§ **AIM OF THE TASK**: Among the entries that follow, find every line with the word "will" and list it.
* * *
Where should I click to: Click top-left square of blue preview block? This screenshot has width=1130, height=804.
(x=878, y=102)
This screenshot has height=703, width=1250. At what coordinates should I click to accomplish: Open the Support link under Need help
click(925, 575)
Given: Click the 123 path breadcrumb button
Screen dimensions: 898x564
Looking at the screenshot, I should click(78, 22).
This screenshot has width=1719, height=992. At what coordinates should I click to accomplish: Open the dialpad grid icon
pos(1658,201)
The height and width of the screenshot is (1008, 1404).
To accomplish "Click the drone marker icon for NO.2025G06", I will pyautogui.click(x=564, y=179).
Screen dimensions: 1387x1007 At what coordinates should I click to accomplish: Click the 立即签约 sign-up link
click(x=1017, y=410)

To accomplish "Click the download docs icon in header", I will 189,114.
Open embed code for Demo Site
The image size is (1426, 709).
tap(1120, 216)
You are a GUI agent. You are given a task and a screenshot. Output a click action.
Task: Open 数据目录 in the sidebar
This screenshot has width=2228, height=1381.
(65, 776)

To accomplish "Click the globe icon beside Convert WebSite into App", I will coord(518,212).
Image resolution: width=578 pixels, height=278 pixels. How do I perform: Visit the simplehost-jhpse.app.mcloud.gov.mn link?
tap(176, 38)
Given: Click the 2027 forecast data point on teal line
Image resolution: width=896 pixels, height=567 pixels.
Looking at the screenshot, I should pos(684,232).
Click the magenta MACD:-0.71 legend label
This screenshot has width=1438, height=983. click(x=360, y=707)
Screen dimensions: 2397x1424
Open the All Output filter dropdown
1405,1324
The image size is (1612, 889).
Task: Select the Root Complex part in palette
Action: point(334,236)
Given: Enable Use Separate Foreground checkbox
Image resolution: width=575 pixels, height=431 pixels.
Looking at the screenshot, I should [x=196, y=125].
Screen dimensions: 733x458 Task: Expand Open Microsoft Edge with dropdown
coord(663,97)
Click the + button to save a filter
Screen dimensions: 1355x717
* * *
§ **EXERCISE SOLUTION**:
To accomplish "Click the drone marker icon for NO.2025G06", I will pyautogui.click(x=564, y=179).
To accomplish "Click the download docs icon in header", I will 189,114.
To accomplish "Click the globe icon beside Convert WebSite into App", I will coord(518,212).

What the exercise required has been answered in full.